The findings suggests that for many children in mainstream schooling, the attainment of core educational skills may be affected by the persistence of a brain brainstem mediated reflex system that should have been inhibited in the first year of birth. Furthermore, these findings suggest that dyslexia is not a distinct category of poor reading, and that it may be more valid to term all poor readers as dyslexic irrespective of IQ.
e. Sensory challenges are associated with retained primitive reflexes
Excerpt from Pecuch, A., Gieysztor, E., Telenga, M., Wolańska, E., Kowal, M., and Paprocka-Borowicz, M.,Primitive Reflex Activity in Relation to the Sensory Profile in Healthy Preschool Children Int. J. Environ. Res. Public Health 2020, 17(21), 8210; https://doi.org/10.3390/ijerph17218210
[Results] indicated that the level of reflex activity was most strongly associated with sensory disorders such as dyspraxia, sensory-vestibular disorders, and postural disorders, at a level of p < 0.005.
f. Reflex Integration and Vision
Excerpts from Sally Goddard’s book Reflexes, Learning and Behavior: A Window into the Child’s Mind (Fern Ridge Press, 2005, 111, 128)
A vision therapist working in the Netherlands found that he achieved the greatest success if he delayed vision therapy until a child had at least six months on a reflex stimulation/inhibition program. In many cases, vision therapy was not required after the reflexes had matured. In those cases where residual oculo-motor problems remained, the time needed on a vision therapy program was halved (Ten Hoopen 1995).
In 2001, Bein-Wierzbinski, a former postgraduate student at Institute for Neuro-Physiological Psychology, presented the findings of a study of 52 elementary school children in Germany. She found improvement in oculo-motor functioning and reading skills as persistent reflexes were corrected. Oculo-motor defects continued to persist in the control group, who had not received specific motor-training exercises.

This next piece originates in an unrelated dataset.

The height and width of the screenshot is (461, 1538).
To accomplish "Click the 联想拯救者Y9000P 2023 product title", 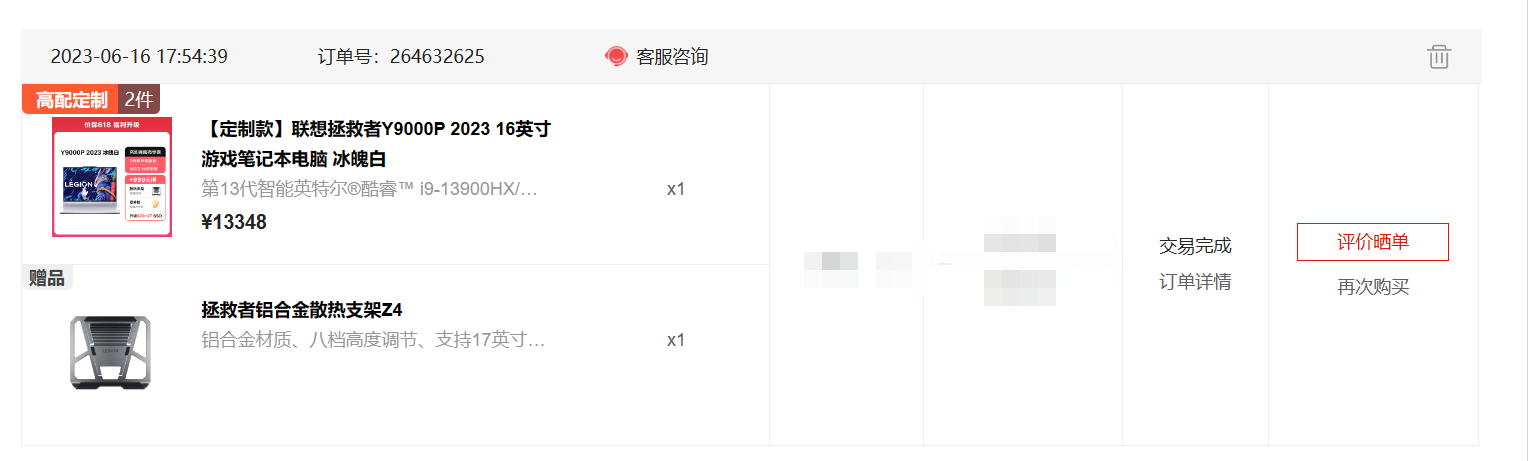I will [x=376, y=144].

Excerpt from Sergio Ramirez Gonzalez, MS, Kenneth J. Ciuffreda, OD, PhD, Luis Castillo Hernandez, PhD, and Jaimes Bernal Escalante, MS’s “The Correlation between Primitive Reflexes and Saccadic Eye Movements in 5th Grade Children with Teacher-Reported Reading Problems” (Optometry and Vision Development, 39(3): 140–45, 2008)

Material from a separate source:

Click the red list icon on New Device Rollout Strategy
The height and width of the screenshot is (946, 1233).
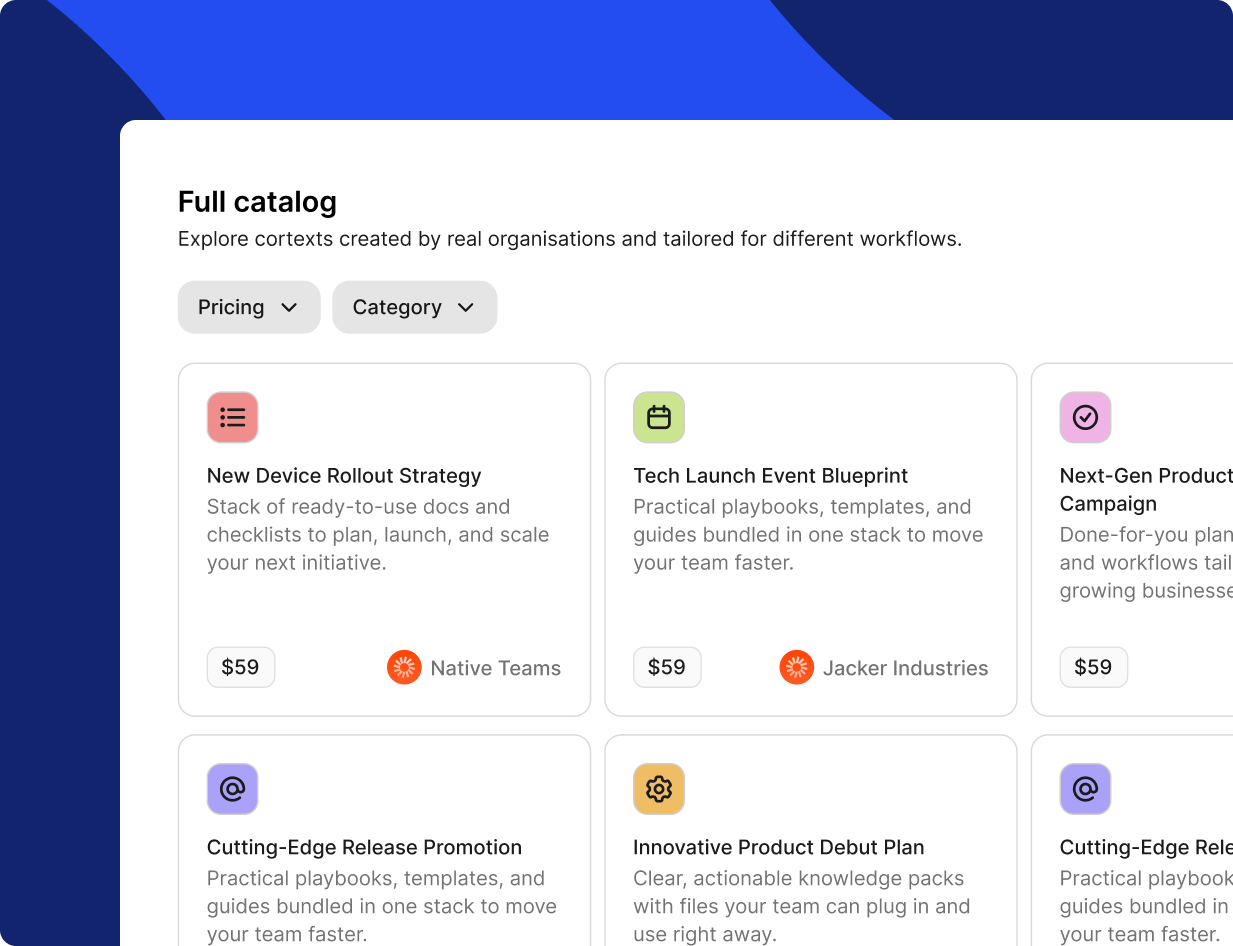point(232,417)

Background: The objective of the present study was to determine the association, if any, between any remaining primitive reflexes and saccadic eye movements in 5th grade children with teacher-reported reading problems.
Results: The results suggested that selected residual primitive reflexes were correlated with reduced saccadic accuracy and impaired reading ability. In addition, the laboratory-based saccadic testing provided an objective and confirmatory correlate to the presence of abnormal primitive reflexes.
Conclusions: There were significant associations between the saccadic eye movement parameters and the primitive reflexes, especially as related to SR and TLR, in those children with reading problems.